Chairperson of the Jiangsu Provincial Committee of the Chinese People's Political Consultative Conference
- In office February 2003 – January 2008
- Preceded by: Cao Keming
- Succeeded by: Zhang Lianzhen

Governor of Anhui
- In office January 2000 – October 2002
- Preceded by: Wang Taihua
- Succeeded by: Wang Jinshan

Personal details
- Born: December 1943 (age 82) Changshu, Jiangsu, China
- Party: Chinese Communist Party
- Education: PLA Surveying and Mapping Institute

Chinese name
- Simplified Chinese: 许仲林
- Traditional Chinese: 許仲林

Standard Mandarin
- Hanyu Pinyin: Xǔ Zhònglín

= Xu Zhonglin (politician) =

Chinese politician

Xu Zhonglin (许仲林; born December 1943) is a Chinese politician who served as governor of Anhui from 2000 to 2002 and chairperson of the Jiangsu Provincial Committee of the Chinese People's Political Consultative Conference from 2003 to 2008.

Xu was a representative of the 14th, 15th, and 16th National Congress of the Chinese Communist Party. He was a delegate to the 7th National People's Congress. He was a member of the 10th National Committee of the Chinese People's Political Consultative Conference and a member of the Standing Committee of the 10th Chinese People's Political Consultative Conference.

== Early life and education ==
Xu was born in Changshu, Jiangsu, in December 1943. In 1960, he enrolled at the PLA Surveying and Mapping Institute, where he majored in wireless.

**Prompt a:**
Answer these questions from the profile of Xu Zhonglin:
(i) Who preceded Xu as Governor of Anhui?
(ii) In what year did Xu enroll at the PLA Surveying and Mapping Institute?
(iii) What did he major in there?
The profile of Xu Zhonglin and the lines of data have no connection to each other.

**Lines of data:**
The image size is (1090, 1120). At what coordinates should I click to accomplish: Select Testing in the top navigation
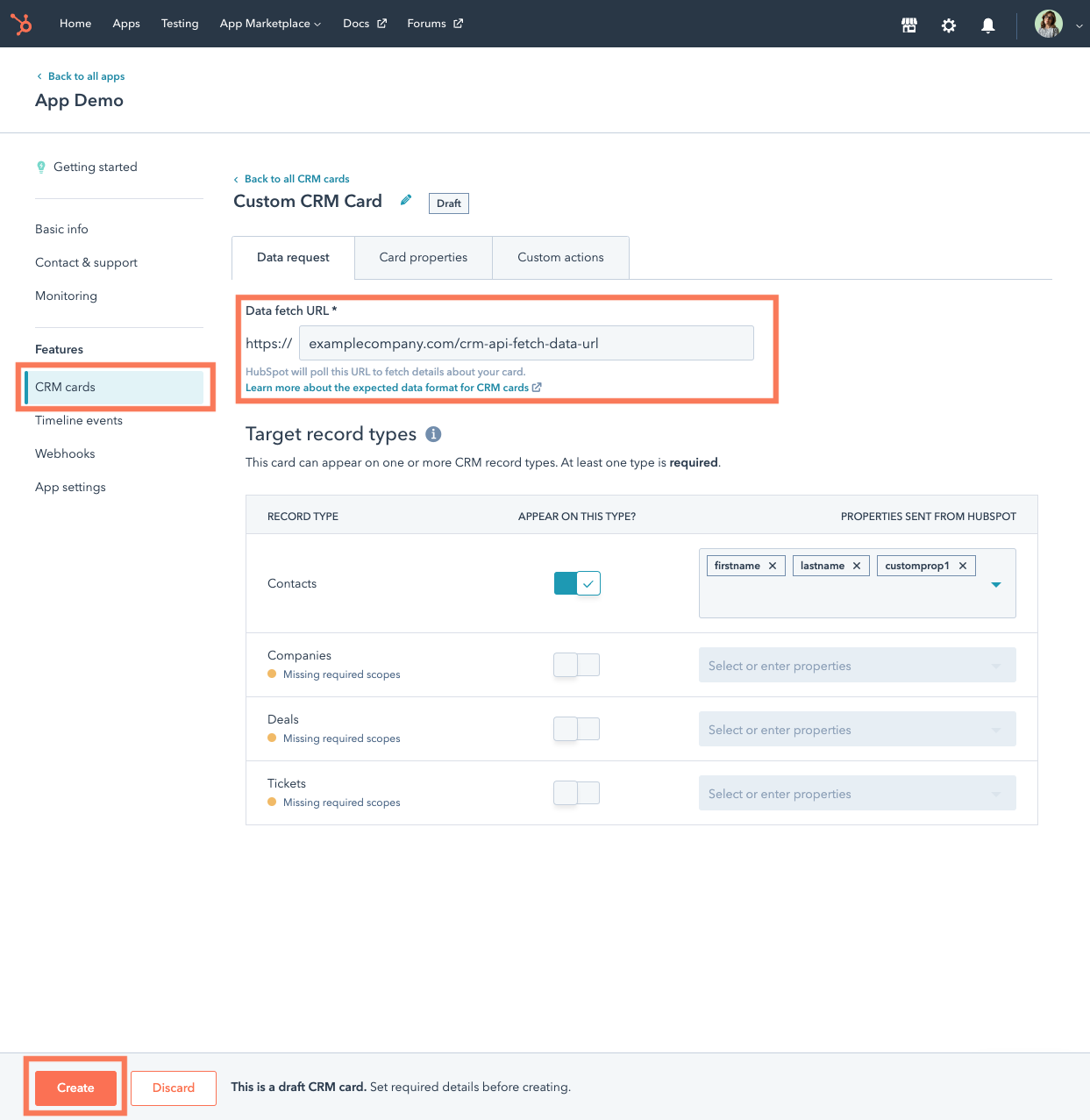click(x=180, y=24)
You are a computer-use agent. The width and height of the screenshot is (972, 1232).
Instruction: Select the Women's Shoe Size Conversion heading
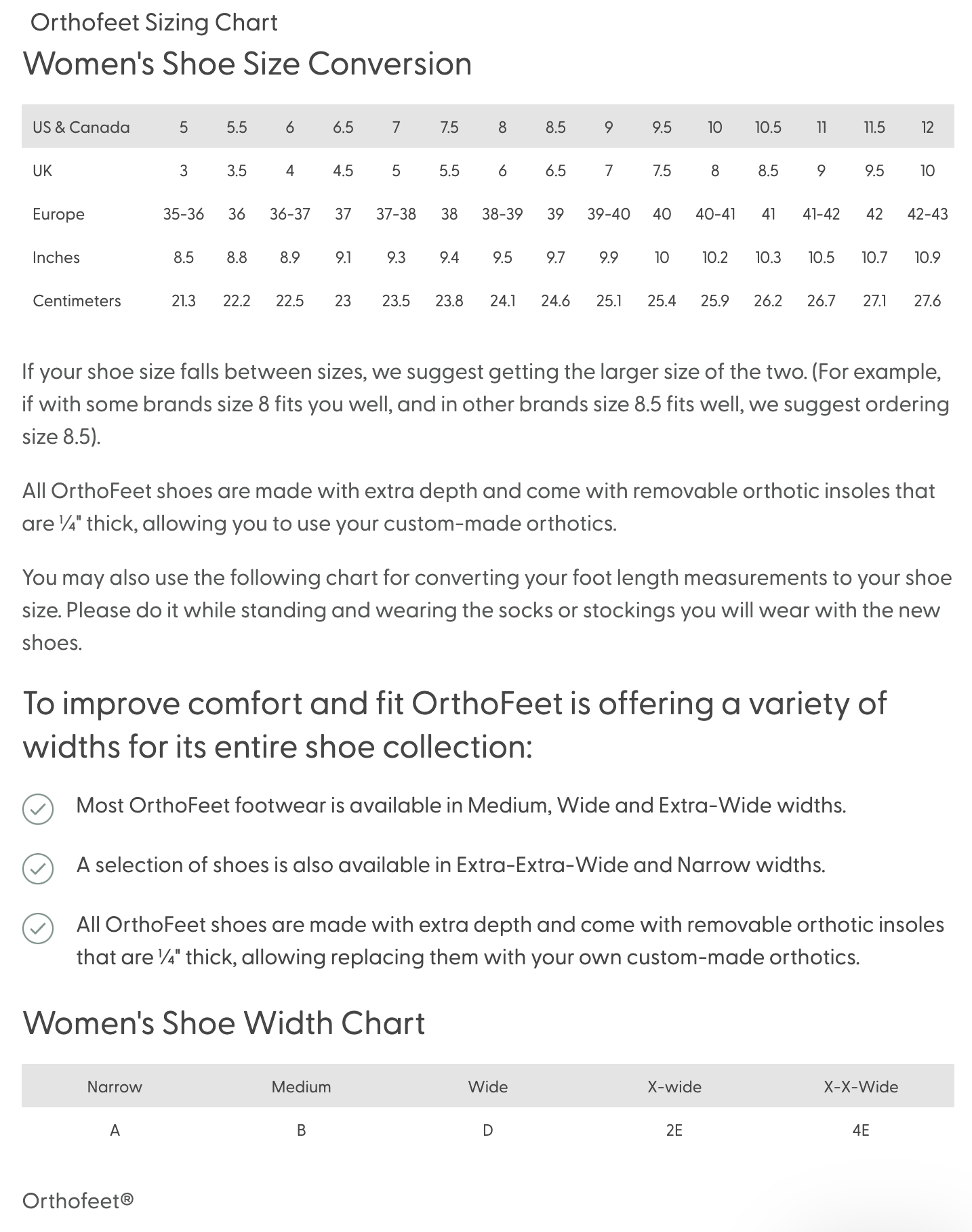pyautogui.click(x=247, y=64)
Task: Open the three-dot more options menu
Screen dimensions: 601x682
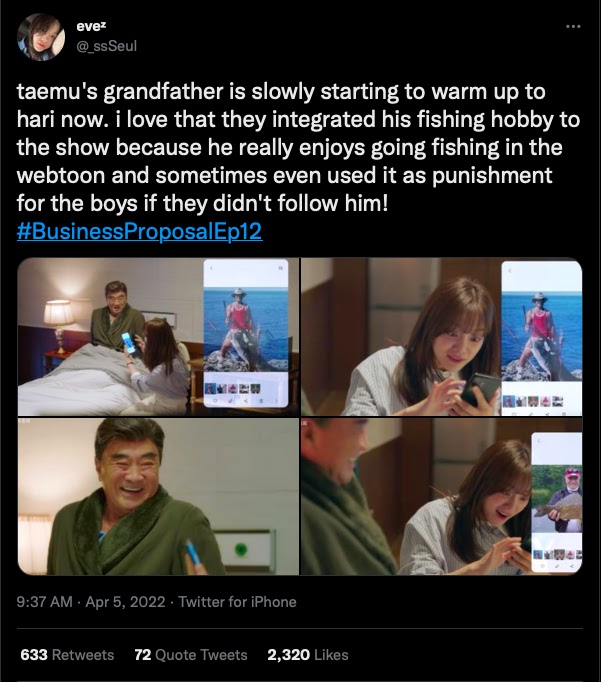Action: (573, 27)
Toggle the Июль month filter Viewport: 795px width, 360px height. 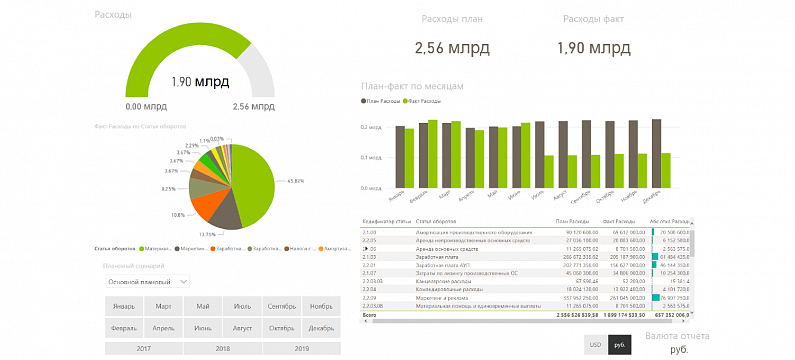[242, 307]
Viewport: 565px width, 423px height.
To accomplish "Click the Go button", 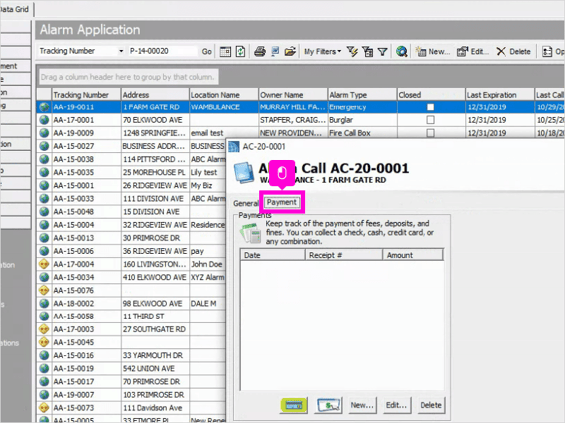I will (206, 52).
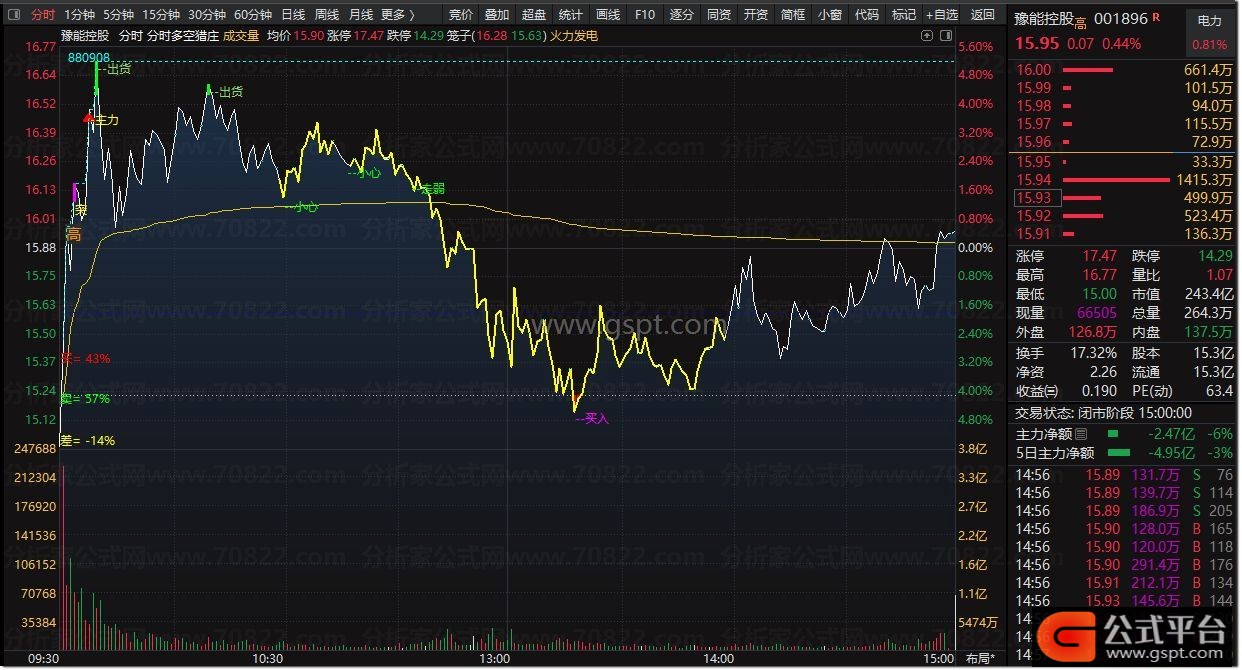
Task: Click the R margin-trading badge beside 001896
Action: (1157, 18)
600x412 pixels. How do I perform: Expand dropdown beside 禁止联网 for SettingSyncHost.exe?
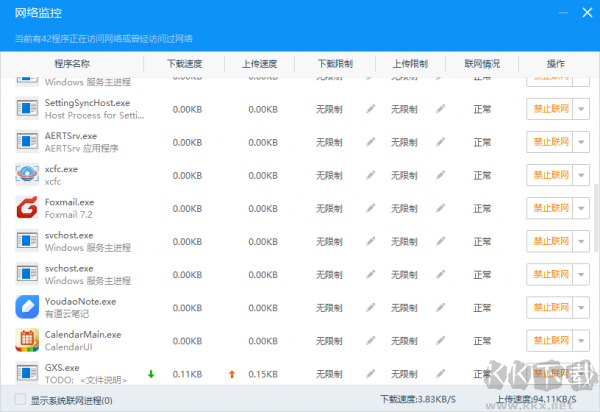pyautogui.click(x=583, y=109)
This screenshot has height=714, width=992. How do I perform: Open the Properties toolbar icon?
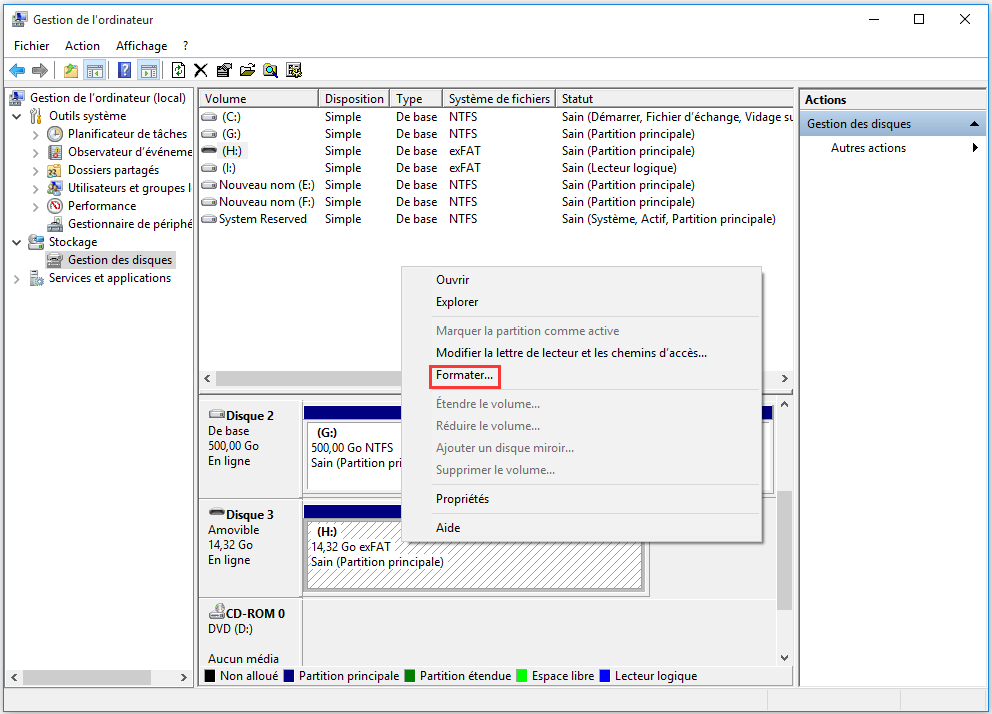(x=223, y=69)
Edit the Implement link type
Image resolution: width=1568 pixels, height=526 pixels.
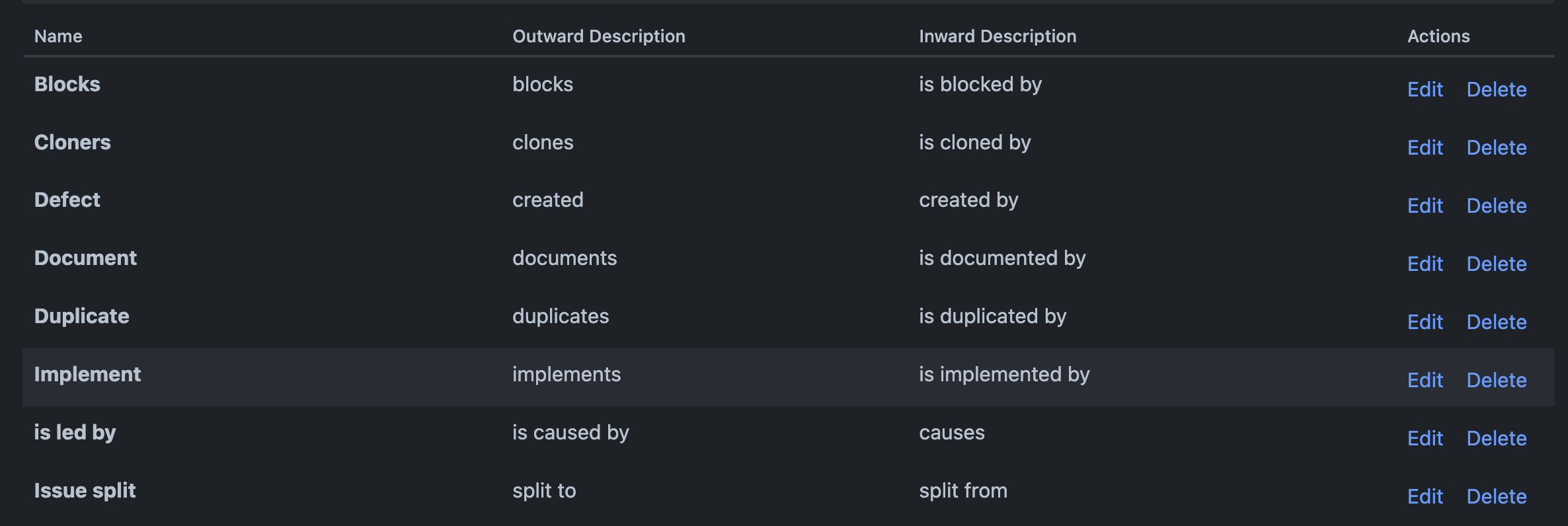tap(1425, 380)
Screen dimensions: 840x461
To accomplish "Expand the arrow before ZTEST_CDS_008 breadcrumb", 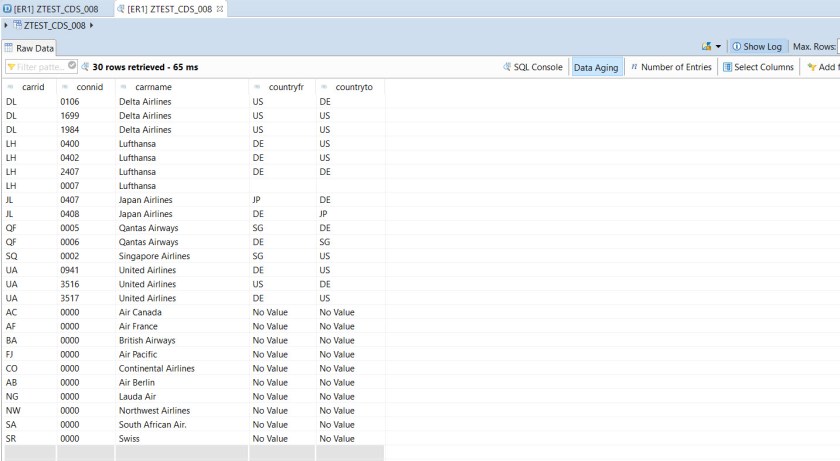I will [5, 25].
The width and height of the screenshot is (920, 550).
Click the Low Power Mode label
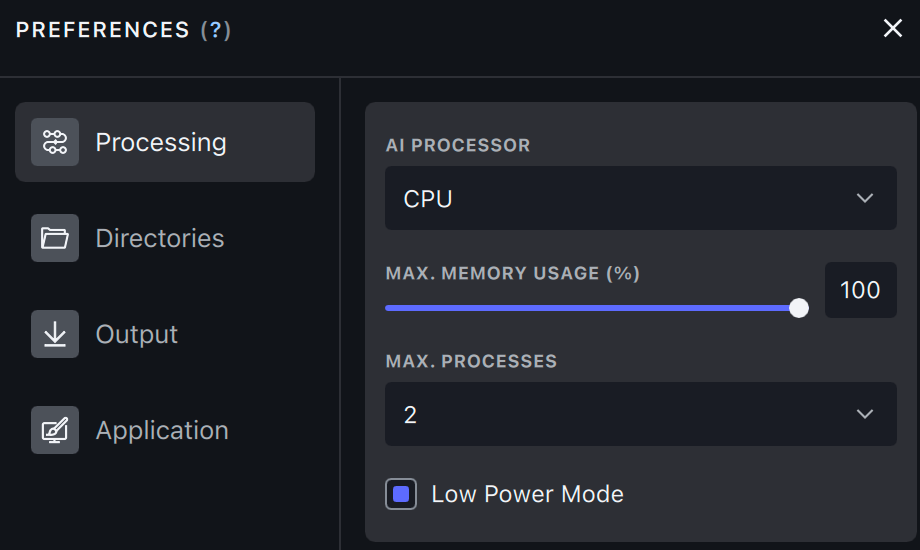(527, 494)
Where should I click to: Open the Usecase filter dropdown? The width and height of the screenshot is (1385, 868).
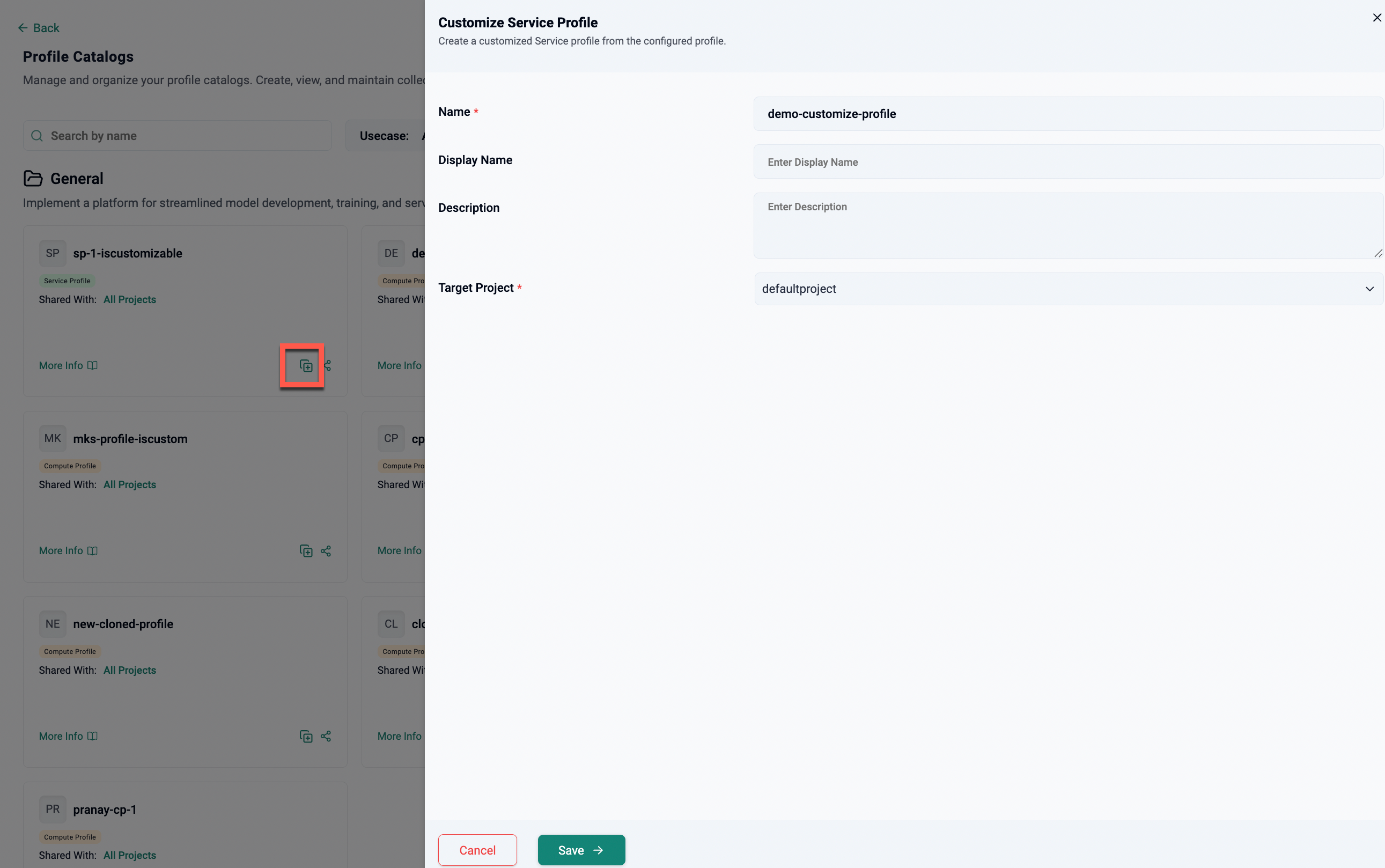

**Prompt b:** In the records, start at the line that has "The width and height of the screenshot is (920, 550)." and go through the last line of the records. Update those lines by replacing "Low Power Mode" with "Battery Saver", keeping everything else unchanged, and leave the pictures out.

**Reply a:**
(i) Wang Taihua
(ii) 1960
(iii) Wireless

**Reply b:**
The width and height of the screenshot is (920, 550).
Click the Battery Saver label
(527, 494)
Where should I click to: Open the Usecase filter dropdown? The width and height of the screenshot is (1385, 868).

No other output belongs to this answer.